Blackbrook House is a Grade II listed building in the Monmouthshire local planning authority area, Wales. First listed on 31 October 1978. Country house.

Blackbrook House

WRENN ID
small-ashlar-auburn
Grade
II
Local Planning Authority
Monmouthshire
Country
Wales
Date first listed
31 October 1978
Type
Country house
Source
Cadw listing

Description

A late-Georgian country house of modest scale, on the site of a small medieval manor of the castle of Skenfrith. Built of stuccoed rubble, with a shallow hipped slate roof; apparently altered, and recently renovated. It has a compact double-pile rectangular plan, the main axis being N-S, and is 3-storeyed, with the principal façade to the E. This is a strictly symmetrical composition, 1:3:1 windows, the outer bays projected and the recessed centre spanned at ground floor by a light Tuscan colonnade with a dentilled cornice.

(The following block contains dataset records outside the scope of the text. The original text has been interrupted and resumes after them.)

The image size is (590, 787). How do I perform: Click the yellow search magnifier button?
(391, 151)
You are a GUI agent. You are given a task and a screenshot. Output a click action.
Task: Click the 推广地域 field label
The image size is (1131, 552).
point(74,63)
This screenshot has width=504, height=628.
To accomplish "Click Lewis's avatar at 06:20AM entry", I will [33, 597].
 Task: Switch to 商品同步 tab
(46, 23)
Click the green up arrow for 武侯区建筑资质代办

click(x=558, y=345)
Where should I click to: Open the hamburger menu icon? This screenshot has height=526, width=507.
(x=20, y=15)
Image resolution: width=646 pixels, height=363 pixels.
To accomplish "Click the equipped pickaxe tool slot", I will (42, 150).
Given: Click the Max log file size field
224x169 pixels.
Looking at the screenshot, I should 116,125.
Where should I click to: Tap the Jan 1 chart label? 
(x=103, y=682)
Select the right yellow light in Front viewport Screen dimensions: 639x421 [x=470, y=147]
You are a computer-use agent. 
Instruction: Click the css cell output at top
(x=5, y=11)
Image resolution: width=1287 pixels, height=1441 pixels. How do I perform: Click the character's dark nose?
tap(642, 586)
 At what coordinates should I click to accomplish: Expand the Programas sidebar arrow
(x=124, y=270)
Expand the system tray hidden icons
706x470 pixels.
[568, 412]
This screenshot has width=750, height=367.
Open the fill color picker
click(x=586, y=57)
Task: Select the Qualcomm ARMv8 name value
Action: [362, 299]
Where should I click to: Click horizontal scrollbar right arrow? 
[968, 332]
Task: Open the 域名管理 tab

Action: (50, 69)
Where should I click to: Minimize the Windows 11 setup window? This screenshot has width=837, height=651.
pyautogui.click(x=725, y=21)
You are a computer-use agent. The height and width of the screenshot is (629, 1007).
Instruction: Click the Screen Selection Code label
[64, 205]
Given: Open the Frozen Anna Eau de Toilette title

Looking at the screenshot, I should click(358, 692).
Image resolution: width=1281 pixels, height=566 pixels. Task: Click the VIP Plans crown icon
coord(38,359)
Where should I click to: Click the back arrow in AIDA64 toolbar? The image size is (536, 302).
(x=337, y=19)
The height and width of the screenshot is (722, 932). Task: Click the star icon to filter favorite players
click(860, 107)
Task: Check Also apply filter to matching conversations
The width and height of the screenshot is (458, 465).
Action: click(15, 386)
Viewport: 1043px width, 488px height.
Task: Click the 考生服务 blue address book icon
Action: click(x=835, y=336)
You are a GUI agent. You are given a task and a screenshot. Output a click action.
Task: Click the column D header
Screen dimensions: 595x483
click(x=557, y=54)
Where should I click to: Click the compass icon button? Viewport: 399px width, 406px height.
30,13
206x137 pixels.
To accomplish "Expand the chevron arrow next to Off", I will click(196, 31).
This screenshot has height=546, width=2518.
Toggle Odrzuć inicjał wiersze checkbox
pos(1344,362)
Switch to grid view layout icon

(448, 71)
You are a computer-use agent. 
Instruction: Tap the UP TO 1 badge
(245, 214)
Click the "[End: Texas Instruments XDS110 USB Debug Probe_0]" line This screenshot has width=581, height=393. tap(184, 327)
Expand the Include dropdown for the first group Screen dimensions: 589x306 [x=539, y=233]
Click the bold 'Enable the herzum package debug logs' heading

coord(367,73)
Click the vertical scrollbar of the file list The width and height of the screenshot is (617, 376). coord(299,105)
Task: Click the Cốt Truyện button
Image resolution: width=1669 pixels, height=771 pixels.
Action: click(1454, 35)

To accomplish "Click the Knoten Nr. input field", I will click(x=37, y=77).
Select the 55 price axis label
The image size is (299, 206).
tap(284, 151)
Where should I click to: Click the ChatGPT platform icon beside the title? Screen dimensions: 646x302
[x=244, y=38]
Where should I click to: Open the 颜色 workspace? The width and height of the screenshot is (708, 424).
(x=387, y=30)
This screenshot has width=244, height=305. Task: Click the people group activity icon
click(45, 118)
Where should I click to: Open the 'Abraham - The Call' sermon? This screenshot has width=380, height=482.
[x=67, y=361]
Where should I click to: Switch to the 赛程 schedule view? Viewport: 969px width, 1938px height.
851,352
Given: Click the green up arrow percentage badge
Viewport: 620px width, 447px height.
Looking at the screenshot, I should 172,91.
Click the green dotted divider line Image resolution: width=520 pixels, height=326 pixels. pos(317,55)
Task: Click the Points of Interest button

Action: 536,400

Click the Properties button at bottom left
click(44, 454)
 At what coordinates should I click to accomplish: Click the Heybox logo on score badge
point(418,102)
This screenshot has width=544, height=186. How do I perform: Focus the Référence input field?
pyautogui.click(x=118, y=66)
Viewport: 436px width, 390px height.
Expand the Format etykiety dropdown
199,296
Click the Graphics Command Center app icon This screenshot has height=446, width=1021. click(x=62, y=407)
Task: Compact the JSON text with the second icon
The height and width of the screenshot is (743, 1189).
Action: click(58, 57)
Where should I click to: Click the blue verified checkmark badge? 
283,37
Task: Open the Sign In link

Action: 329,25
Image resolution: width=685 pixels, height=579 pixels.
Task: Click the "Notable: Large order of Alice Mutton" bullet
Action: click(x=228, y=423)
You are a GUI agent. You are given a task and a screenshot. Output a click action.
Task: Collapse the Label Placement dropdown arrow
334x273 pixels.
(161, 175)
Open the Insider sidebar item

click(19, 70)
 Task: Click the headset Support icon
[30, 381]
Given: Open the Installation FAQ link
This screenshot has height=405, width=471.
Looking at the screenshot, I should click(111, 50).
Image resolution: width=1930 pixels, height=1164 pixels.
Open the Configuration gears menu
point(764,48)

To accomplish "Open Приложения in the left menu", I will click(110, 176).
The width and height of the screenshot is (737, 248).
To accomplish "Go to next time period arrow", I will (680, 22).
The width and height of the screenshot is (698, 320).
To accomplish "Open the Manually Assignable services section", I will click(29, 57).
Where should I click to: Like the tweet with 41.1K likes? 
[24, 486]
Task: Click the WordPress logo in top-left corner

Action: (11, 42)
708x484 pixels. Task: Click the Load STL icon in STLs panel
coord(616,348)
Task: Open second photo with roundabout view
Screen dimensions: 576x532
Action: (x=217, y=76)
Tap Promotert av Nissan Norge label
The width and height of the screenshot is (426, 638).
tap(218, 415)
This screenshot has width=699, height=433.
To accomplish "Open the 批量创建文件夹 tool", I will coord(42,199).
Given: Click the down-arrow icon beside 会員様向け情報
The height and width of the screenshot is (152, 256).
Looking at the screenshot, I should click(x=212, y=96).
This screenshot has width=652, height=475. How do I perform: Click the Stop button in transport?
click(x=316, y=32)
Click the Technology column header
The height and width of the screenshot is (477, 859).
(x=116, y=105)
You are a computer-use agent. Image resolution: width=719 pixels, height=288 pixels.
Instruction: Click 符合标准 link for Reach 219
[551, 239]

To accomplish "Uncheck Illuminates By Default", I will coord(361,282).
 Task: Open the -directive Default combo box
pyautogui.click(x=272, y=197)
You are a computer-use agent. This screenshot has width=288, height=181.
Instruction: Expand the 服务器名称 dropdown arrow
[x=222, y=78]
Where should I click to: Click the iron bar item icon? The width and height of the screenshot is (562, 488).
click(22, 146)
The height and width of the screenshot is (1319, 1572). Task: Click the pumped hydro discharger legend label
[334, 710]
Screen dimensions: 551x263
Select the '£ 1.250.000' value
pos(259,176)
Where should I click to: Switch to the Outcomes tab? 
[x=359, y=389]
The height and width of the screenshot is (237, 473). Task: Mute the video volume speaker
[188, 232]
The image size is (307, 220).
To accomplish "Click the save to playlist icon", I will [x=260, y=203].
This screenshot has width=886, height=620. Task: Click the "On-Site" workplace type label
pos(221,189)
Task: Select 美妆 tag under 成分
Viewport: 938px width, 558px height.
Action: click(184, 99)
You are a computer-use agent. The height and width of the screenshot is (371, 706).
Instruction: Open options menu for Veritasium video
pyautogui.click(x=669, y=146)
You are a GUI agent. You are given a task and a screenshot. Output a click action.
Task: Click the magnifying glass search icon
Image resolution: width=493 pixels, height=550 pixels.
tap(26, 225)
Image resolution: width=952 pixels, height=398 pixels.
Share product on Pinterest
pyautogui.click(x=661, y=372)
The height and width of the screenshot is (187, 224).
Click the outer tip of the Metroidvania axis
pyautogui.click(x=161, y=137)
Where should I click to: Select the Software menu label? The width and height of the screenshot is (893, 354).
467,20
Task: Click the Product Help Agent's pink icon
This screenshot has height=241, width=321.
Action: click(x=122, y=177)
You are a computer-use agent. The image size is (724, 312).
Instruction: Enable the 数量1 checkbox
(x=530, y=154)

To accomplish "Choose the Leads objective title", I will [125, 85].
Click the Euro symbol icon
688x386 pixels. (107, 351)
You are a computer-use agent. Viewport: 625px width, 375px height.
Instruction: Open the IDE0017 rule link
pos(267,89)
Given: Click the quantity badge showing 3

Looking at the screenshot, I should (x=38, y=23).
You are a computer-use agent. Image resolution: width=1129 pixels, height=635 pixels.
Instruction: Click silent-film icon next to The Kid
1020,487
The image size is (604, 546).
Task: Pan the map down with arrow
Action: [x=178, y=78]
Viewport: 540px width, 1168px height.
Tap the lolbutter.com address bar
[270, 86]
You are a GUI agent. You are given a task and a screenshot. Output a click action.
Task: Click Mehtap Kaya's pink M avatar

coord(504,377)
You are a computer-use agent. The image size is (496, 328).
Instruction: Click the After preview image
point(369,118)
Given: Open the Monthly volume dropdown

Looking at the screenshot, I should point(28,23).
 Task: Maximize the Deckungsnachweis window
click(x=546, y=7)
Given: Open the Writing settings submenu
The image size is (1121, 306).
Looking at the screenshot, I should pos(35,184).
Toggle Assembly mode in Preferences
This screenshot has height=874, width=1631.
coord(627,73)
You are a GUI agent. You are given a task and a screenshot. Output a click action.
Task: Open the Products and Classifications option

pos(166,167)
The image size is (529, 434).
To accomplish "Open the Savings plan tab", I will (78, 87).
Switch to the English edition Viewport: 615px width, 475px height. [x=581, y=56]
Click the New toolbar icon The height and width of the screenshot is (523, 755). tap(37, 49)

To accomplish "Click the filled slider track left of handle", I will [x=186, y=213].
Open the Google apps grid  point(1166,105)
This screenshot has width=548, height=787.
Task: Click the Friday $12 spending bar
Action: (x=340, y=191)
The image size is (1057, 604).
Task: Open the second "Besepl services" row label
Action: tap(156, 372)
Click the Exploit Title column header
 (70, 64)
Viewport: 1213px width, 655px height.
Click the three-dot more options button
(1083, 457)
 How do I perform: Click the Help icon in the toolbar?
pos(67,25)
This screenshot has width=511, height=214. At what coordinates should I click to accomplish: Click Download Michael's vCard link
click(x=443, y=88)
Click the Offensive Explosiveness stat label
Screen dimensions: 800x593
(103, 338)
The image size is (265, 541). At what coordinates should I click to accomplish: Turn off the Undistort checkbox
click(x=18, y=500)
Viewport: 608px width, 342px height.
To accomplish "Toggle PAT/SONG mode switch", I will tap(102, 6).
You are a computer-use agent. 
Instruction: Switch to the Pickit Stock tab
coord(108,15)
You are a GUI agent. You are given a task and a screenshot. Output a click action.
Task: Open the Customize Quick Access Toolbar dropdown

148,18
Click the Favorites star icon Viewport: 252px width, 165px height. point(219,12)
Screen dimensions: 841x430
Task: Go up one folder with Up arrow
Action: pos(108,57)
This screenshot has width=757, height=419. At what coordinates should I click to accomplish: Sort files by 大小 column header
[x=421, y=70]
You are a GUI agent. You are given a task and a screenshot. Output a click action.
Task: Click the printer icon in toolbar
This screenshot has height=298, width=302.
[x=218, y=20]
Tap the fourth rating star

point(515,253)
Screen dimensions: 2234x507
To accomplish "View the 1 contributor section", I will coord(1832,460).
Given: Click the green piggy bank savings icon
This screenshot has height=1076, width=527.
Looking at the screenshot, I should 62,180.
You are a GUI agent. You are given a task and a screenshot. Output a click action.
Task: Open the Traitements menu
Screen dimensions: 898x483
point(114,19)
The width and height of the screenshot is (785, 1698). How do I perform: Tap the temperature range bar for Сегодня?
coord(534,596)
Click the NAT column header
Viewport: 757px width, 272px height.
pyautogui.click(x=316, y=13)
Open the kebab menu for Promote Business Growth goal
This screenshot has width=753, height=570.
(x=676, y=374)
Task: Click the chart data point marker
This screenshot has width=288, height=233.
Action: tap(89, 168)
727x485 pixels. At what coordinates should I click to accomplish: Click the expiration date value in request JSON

Behind this 2 large rectangular 4-light windows with slender horizontal glazing bars flank a narrow window with glazing bars (perhaps formerly a doorway). The projected outer bays each have a narrow French window at ground floor, with horizontal glazing bars. The 1st floor has tall 12-pane sash windows and the 2nd floor has square 6-pane sashes. There is a dentilled and moulded eaves cornice which carries round the whole building, and a pair of lateral chimney stacks on the roof ridge of this side (flanking the centre). The 3-window S front, which is flush and has a hipped roof, is likewise symmetrical but with much larger windows: large segmental-headed tripartite sashes flank a round-headed niche at ground floor and a narrow segmental-headed 12-pane sash at 1st floor, and the 2nd floor has 3 wide tripartite lunettes, all these windows having slender glazing bars. The N side, which overlooks the service courtyard, has the same sort of windows but in the outer bays only, the only other openings being a pair of small 12-pane sashes flanking the centre line at 1st floor, and a simple doorway at ground floor which appears to be an insertion; and the hipped roof has M-profile. In the W side, originally the rear but now the main entrance front, the only feature of note is a broad centre bay breaking forward slightly and containing a large Venetian stairwindow; beneath which is now a large modern glazed porch, and above it a shallow segmental-headed tripartite window. Attached to the NW corner is a long rubble-built single-storey service wing, which forms the W side of a service courtyard enclosed by brick walls on the other 2 sides.

Not accessible during this survey, but when first listed it was said to include "a noteworthy full height stair round spacious well and with variously-shaped landings". Pevsner and Newman (2000) record a bowed gallery at 2nd-floor level (see references below).